═════ Source ═════
Load testing I/O Adventure with Cloud Run

By mullaned2002

November 30, 2022

466

In 2021 and 2022, Google I/O invited remote attendees to meet each other and explore a virtual world in the I/O Adventure online conference experience powered by Google Cloud technologies. (For more details on how this was done, see my previous post.)

When building an online experience like I/O Adventure, it’s important to decide on a provisioning strategy early on. Before we could make that decision, however, we needed to have a reasonably accurate estimate of how many attendees to expect.

Estimating the actual number of attendees in advance is easier for an in-person event than it is for a (free) online event. We recognized that this number could vary wildly from our best guesses, in either direction. The only safe strategy was to design a server architecture that would be able to handle much more traffic than we actually expected. Since the I/O Adventure experience was going to be live for only a few days during the conference, we determined that it would be affordable to overprovision by spinning up many server instances before the event started.

To further ensure that heavy traffic would not degrade the attendees’ experience, we decided to implement a queue. Our system would welcome as many potential simultaneous attendees as it could smoothly support, and steer additional users to a waiting queue. In the unlikely event that the actual traffic exceeded the large allocated capacity, the queue would prevent the system from becoming overly congested.

Designing a scalable cloud architecture for our project was one thing. Making sure that it would actually be able to support a heavy load is quite another! This post describes how we performed load testing on the cloud backend as a whole system, rather than on individual cloud components such as a single VM.

When load testing an entire cloud backend, you need to address several concerns that are not necessarily accounted for in component-level testing. Quotas are a good example. Quota issues are difficult to foresee before you actually hit them. And, we needed to consider many quotas! Do we have enough quota to spin up 200 VMs? More specifically, do we have enough for the type of machine (E2, N2, etc.) that we use? And even more specifically, in the cloud region where the project is deployed?
═════
* _Short problem A_
Please repeat the load-testing post from "By mullaned2002" up to and including "my previous post.)", replacing "virtual world" with "digital world".
* _Short problem B_
List every question that the load-testing post asks.
═════ Data shown ═════
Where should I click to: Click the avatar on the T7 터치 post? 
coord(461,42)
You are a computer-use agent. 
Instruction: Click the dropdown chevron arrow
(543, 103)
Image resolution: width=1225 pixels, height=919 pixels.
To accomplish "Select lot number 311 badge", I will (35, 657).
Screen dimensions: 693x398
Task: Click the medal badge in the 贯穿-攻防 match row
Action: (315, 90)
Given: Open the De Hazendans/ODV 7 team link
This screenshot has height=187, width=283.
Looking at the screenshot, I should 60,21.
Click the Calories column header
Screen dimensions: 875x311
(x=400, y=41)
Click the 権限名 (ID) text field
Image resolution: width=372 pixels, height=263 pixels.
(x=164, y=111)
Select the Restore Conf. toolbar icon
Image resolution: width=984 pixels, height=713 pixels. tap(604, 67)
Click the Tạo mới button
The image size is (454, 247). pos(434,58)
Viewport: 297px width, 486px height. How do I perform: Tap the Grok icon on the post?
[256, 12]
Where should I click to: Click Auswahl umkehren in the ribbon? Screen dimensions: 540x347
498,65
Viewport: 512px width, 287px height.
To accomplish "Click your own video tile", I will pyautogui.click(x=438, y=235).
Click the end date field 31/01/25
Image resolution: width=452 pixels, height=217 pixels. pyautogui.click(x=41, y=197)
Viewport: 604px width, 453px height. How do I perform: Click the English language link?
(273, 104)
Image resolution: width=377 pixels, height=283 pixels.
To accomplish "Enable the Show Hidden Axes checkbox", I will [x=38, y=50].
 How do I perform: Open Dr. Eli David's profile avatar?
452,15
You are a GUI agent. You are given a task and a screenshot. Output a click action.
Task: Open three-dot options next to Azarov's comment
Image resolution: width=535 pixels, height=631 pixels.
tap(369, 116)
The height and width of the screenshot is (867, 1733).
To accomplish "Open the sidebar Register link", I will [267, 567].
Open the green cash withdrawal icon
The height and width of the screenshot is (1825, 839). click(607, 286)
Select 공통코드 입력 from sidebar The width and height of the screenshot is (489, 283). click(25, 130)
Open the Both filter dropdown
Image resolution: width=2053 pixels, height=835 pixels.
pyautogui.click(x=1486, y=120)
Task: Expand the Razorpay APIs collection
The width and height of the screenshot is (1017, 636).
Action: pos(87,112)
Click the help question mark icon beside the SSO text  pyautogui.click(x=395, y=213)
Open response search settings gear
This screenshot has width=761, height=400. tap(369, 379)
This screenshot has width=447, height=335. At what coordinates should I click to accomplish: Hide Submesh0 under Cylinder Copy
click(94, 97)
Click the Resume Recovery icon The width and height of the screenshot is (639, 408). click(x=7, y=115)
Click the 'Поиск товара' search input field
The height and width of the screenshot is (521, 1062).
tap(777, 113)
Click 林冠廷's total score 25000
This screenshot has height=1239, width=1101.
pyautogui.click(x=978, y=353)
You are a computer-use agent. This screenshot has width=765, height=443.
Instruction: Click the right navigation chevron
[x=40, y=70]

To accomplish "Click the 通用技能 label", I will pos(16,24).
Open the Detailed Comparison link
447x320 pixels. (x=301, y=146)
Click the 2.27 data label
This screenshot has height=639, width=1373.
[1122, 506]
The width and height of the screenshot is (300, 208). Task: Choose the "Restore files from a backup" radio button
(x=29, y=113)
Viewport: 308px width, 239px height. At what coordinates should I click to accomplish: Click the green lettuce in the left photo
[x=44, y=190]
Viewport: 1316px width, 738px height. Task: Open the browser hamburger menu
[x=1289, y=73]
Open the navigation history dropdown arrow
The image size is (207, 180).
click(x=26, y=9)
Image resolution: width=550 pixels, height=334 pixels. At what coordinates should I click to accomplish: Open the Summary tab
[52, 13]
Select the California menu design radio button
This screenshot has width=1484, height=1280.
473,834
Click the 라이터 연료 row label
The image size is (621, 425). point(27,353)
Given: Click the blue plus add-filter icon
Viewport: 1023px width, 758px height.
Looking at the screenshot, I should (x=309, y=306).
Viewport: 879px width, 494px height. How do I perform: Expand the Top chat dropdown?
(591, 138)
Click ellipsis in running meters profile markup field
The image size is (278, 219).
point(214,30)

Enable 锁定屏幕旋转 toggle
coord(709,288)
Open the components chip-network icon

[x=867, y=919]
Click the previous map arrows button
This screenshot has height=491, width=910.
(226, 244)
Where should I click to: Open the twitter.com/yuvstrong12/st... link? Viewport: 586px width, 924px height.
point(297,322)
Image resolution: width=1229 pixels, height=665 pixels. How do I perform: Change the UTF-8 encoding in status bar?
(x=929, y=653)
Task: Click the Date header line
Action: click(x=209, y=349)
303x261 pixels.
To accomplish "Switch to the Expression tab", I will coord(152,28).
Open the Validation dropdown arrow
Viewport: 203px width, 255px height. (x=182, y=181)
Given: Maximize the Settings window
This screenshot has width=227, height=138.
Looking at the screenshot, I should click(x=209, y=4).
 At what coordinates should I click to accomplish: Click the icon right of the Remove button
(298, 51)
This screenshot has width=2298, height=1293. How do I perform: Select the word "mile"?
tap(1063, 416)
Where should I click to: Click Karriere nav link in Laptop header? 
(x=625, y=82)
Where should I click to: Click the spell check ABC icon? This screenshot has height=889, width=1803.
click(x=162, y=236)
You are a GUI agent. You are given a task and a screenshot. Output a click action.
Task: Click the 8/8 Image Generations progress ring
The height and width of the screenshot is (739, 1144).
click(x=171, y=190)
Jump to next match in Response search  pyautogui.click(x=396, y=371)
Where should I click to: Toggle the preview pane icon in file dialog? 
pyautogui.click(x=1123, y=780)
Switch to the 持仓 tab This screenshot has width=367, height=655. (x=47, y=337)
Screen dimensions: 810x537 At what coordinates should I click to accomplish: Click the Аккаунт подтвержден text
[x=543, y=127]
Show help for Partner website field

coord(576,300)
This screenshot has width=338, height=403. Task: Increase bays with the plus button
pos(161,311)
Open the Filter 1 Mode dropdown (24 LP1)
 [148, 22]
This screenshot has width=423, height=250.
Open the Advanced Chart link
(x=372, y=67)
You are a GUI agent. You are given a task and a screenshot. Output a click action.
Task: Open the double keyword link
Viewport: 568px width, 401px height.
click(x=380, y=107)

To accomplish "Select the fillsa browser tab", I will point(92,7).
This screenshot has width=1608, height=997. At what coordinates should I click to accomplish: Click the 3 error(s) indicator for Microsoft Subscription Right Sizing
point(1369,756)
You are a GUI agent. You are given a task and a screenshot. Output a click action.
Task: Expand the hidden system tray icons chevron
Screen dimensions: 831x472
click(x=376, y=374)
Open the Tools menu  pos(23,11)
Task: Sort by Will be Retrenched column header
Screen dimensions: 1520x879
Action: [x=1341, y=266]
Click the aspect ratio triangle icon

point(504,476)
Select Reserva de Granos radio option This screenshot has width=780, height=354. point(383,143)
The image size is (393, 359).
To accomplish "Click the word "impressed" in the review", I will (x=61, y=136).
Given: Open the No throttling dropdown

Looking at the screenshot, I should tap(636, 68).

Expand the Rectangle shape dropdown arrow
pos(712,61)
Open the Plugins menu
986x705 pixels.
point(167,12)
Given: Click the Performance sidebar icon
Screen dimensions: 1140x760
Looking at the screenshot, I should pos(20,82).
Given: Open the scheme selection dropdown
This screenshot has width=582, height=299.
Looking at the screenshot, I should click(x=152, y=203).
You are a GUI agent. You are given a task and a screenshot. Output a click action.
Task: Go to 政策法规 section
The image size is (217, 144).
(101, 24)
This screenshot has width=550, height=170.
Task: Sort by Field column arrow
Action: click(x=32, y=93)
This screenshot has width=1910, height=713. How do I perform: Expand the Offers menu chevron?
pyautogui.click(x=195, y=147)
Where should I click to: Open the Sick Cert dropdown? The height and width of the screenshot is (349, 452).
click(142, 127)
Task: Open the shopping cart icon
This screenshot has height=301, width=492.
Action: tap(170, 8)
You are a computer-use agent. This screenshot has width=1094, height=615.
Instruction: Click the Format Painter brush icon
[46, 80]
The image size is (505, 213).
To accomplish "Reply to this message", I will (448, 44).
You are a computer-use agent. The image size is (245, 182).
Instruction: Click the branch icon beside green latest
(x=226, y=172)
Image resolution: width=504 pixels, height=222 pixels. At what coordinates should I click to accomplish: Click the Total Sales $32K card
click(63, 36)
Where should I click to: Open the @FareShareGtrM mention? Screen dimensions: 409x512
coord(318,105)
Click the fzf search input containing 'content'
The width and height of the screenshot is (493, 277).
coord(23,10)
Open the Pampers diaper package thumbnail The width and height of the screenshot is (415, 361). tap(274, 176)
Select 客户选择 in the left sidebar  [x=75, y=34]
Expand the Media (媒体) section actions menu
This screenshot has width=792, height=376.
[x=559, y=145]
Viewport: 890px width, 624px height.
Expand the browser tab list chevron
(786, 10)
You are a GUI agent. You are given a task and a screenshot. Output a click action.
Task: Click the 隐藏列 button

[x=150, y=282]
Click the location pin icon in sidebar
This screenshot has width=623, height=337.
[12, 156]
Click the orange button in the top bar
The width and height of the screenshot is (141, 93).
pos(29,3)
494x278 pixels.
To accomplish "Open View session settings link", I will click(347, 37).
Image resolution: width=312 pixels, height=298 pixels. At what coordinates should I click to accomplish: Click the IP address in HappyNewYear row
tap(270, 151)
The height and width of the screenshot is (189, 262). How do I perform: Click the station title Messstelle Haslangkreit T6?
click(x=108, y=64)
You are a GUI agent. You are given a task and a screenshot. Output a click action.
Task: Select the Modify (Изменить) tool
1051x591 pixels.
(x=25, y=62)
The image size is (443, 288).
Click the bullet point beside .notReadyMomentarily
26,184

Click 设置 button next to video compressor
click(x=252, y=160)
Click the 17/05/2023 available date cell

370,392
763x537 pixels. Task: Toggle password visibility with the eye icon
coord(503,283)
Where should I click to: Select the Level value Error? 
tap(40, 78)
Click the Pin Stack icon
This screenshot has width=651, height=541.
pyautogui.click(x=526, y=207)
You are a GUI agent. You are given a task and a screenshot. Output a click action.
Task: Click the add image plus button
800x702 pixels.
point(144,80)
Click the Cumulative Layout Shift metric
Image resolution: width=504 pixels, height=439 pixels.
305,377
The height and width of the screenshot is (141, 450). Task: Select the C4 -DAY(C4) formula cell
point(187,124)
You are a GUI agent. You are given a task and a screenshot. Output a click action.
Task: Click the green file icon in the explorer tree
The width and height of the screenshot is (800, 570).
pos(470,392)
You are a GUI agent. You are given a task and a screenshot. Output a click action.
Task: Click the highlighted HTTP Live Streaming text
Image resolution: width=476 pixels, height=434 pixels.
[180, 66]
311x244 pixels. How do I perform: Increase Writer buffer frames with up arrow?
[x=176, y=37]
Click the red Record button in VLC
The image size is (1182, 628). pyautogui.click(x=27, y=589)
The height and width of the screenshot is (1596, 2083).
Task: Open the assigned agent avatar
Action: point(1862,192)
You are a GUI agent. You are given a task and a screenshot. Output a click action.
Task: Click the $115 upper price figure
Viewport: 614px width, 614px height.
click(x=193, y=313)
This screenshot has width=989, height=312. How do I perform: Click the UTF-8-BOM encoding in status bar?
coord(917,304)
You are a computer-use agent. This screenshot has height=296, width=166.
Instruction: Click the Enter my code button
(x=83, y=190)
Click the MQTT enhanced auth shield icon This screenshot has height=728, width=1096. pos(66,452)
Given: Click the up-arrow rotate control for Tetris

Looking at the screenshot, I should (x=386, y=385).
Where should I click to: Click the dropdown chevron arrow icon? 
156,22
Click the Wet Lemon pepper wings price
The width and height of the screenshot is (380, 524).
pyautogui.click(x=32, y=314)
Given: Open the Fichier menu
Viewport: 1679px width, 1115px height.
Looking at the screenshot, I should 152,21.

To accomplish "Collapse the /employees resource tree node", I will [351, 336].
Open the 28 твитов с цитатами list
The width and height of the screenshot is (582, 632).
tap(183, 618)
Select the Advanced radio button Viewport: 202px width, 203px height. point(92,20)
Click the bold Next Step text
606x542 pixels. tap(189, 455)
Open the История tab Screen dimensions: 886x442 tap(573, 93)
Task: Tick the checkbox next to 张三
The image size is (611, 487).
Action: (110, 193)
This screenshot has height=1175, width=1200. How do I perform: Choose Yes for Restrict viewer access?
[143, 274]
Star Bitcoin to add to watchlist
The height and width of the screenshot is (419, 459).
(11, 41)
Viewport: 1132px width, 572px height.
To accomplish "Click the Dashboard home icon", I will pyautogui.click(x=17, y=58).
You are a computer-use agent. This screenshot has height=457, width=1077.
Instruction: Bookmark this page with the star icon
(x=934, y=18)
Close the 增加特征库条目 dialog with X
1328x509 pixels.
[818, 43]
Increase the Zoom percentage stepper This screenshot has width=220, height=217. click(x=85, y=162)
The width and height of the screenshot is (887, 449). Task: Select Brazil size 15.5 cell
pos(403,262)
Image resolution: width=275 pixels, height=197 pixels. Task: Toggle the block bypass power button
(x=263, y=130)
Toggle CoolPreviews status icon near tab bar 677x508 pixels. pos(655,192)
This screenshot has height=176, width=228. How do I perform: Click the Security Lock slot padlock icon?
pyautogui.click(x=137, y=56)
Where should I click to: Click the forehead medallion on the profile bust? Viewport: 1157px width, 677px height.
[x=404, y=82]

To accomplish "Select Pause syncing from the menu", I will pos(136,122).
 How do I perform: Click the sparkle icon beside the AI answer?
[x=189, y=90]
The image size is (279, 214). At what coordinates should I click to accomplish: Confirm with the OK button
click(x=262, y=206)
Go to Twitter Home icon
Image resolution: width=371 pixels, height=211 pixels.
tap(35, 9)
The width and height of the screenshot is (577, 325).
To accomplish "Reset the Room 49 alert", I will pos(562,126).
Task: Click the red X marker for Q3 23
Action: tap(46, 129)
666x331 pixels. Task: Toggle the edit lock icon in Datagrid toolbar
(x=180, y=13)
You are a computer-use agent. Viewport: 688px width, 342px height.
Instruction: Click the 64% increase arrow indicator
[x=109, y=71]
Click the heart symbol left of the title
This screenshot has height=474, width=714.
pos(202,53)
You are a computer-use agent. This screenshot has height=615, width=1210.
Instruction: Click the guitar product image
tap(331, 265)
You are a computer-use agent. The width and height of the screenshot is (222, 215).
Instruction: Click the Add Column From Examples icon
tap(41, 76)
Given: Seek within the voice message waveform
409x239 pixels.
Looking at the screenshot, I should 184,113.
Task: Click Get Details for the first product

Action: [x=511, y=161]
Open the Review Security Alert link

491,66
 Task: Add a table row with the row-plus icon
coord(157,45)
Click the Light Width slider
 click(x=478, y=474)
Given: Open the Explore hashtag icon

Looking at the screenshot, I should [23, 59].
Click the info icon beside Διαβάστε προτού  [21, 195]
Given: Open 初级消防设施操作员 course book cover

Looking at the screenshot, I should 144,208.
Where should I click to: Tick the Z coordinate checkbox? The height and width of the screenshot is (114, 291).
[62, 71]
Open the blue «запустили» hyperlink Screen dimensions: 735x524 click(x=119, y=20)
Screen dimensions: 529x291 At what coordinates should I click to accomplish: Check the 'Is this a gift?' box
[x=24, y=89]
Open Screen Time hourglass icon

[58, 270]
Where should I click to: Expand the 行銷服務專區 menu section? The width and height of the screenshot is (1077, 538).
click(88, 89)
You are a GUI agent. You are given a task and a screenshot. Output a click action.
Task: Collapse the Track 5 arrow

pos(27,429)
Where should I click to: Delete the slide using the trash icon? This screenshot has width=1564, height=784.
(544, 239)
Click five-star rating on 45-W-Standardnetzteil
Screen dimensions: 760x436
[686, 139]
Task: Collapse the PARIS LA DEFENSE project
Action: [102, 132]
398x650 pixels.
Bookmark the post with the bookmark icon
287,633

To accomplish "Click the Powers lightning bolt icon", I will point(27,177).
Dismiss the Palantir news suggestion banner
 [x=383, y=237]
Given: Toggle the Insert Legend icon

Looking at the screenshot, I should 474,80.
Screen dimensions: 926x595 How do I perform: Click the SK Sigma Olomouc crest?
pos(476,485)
═════
* _Result A_
By mullaned2002

November 30, 2022

466

In 2021 and 2022, Google I/O invited remote attendees to meet each other and explore a digital world in the I/O Adventure online conference experience powered by Google Cloud technologies. (For more details on how this was done, see my previous post.)

* _Result B_
1. Do we have enough quota to spin up 200 VMs?
2. More specifically, do we have enough for the type of machine (E2, N2, etc.) that we use?
3. And even more specifically, in the cloud region where the project is deployed?